> **Work to complete**
1. In the discussion about pets and domestication, how is a dog said to think of its owner?
2. Continue the discussion about pets and domestication from its last sentence.

#### Text shown ####

I hadn't really thought about it, but I suppose it's conceivable. My pets are less aggressive or "evil" than you would expect wild animals to be.

Although my understanding is the current thought on the subject is that it's more like arrested development--for example, an adult domesticated cat, and particularly a neutered cat, is basically than a larger, stronger kitten, with fewer of the adult behaviors that would characterize a cat in the wild.

Fun fact: humans are domesticated animals too.
 
. . . the current thought on the subject is that it's more like arrested development--for example, an adult domesticated cat, and particularly a neutered cat, is basically than a larger, stronger kitten, with fewer of the adult behaviors that would characterize a cat in the wild.
Depends on the species. It’s said that domestic cats relate to their human owners as a kitten relates to its mother, whereas a dog thinks of its owner as the pack leader.
 
C.S. Lewis actually made an interesting statement about the human-pet relationship...he suggested that in a way, our interactions with them, provided it's a kind relationship, raises them "beyond their nature" and takes them beyond the potential they otherwise would've realized.
Which, as with most that C.S. Lewis wrote, is utter bullshit, and a vehicle for Christian apologetics.

My pets are less aggressive or "evil" than you would expect wild animals to be.
I don't see how you can apply such a moral judgement on animal behaviour (even if you define it as quote-unquote "evil", and not really evil in the human sense).
 
C.S. Lewis actually made an interesting statement about the human-pet relationship...he suggested that in a way, our interactions with them, provided it's a kind relationship, raises them "beyond their nature" and takes them beyond the potential they otherwise would've realized.
Which, as with most that C.S. Lewis wrote, is utter bullshit, and a vehicle for Christian apologetics.

#### Recorded data ####

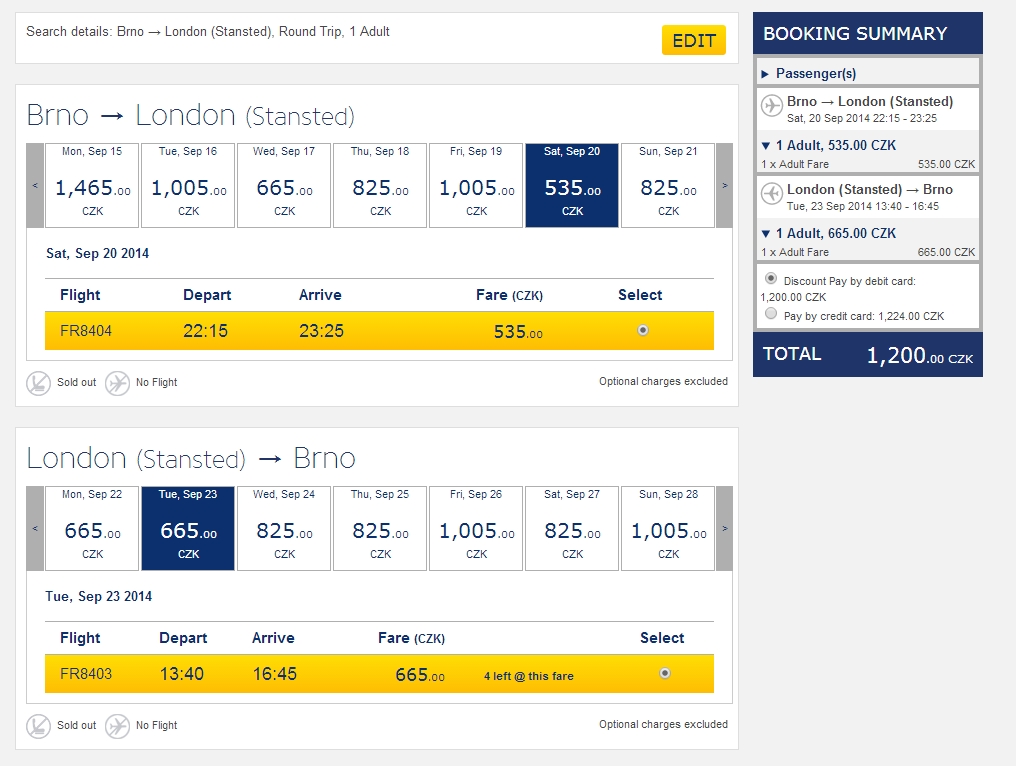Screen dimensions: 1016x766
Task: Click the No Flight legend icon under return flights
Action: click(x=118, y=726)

####
#### Recorded data ####

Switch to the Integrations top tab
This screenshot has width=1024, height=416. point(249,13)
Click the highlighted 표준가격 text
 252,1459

####

> **Results by task**
1. As the pack leader.

2.
I don't think the sentiment's totally ridiculous. At the same time, I'm willing to bet that Lewis was mysticizing more than is strictly necessary, and probably positing something a bit less mundane than the notion that the same economic surplus which allows humans to act with decency can have the same, if more limited, effect on creatures that base more actions on instinct than experience.

My pets are less aggressive or "evil" than you would expect wild animals to be.
I don't see how you can apply such a moral judgement on animal behaviour (even if you define it as quote-unquote "evil", and not really evil in the human sense).
Depends on what metric you're using to judge morality; utilitarian morality operates perfectly well independently of any requirement for "free will." My cats almost certainly cause and experience less suffering than their wild counterparts, and I don't think it's disingenuous to suggest that has a moral dimension, even if we can pretty safely assume it's not due to any epiphanies on the part of the cats.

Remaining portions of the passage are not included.